Why I'm Just Starting Over in Game Dev at 55

At the start of this year (2025), I received an email that completely reignited my love for game development.
Hello Mark!
This might seem odd coming from a total stranger, but I wanted to thank you for a very specific game you made that helped shape my childhood: Fish Food Frenzy.
I remember playing it almost every week on my mother’s iPod, and my school friends loved it just as much as I did.
Fast forward a couple of decades, and I’m now pursuing a bachelor’s in Computer Science, but I still think about that game.
I guess all I wanted to say is thank you for making such an awesome game and for the fun times I had staying up past my bedtime playing it. (lmao)
Also, I noticed you’re rebuilding and reimagining some of your games again! I’m super stoked!
All the best and many thanks!
J (real name redacted for privacy)
I must have read that email a dozen times. Someone actually remembered my little iOS game from way back in the 2010s. But more than just remembering, it mattered.
And then, two months later, another email, from another person in the EU showed up. This time it was about Cowabunga!
The timing couldn’t have been better. I was lost, wondering what to do next. I had a list of ideas and sketches, reimagining some of my old iOS games, but no real direction.
These emails meant everything at a time when I needed it. I printed it them out and pinned it to my wall. I read it every day.
Here’s the truth: at 55, trying to land a traditional dev job feels like shouting into the void. So it’s time to double down on what I’m actually good at.
The messed up thing is, I “retired” from game dev in September 2023. Burn out and depression were the main reason. But things change. I got on prescribed meds, kids graduated from college, and I’m now in a better mental state of mind.
Making games isn’t just what I do, it’s who I am. I think I have finally come to accept that. It’s one of the few things that truly scratches that constant creative itch I’ve got.
I’m going back to where I was happiest, making games for iOS, macOS, and Apple TV. That’s where I had my best runs. I might throw in some Phaser games here and there too.
I’m officially old enough that my own work is considered retro now. Weird.
I’m going to document this whole messy process right here. It starts with this post.
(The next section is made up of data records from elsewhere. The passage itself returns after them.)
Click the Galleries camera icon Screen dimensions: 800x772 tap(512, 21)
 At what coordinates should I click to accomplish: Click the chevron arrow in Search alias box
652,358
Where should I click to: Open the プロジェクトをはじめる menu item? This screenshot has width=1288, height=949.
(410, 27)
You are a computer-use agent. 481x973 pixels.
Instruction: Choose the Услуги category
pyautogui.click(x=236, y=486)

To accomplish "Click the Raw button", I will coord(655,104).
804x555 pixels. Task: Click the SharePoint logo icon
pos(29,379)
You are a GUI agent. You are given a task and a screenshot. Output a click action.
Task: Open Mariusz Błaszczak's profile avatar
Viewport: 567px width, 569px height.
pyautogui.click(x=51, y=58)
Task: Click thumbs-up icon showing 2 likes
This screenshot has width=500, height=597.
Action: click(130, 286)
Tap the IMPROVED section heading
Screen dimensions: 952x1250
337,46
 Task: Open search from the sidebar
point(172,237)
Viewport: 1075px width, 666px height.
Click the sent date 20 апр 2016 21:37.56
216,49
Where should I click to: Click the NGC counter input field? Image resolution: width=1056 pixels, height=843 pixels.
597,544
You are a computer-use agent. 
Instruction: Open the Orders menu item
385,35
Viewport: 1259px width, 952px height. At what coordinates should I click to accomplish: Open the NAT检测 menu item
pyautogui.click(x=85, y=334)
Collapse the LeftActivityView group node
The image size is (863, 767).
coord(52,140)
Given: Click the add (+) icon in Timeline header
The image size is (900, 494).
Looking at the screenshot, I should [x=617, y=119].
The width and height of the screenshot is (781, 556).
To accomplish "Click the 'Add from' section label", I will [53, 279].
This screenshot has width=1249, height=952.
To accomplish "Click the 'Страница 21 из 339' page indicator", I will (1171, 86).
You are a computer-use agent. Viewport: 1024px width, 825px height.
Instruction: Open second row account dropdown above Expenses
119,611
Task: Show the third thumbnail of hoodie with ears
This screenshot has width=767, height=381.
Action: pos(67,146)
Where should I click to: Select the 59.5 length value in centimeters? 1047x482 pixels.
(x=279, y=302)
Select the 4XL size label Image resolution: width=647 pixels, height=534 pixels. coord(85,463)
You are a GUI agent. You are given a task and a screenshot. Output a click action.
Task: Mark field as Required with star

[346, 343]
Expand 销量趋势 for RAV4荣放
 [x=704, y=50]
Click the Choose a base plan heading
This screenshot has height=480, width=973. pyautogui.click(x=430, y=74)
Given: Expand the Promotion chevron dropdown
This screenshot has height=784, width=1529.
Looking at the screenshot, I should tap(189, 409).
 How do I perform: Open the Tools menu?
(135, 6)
J’s email reminded me why I fell in love with making games in the first place. Not for the money or recognition, but for that moment when someone plays something you created and it sparks joy. Maybe even changes their path in life.
I’m nervous and scared. The landscape is completely different now and I’m basically just starting over.
I also haven’t felt this excited in years. Time to build something again.
Let’s have some fun and see what happens next!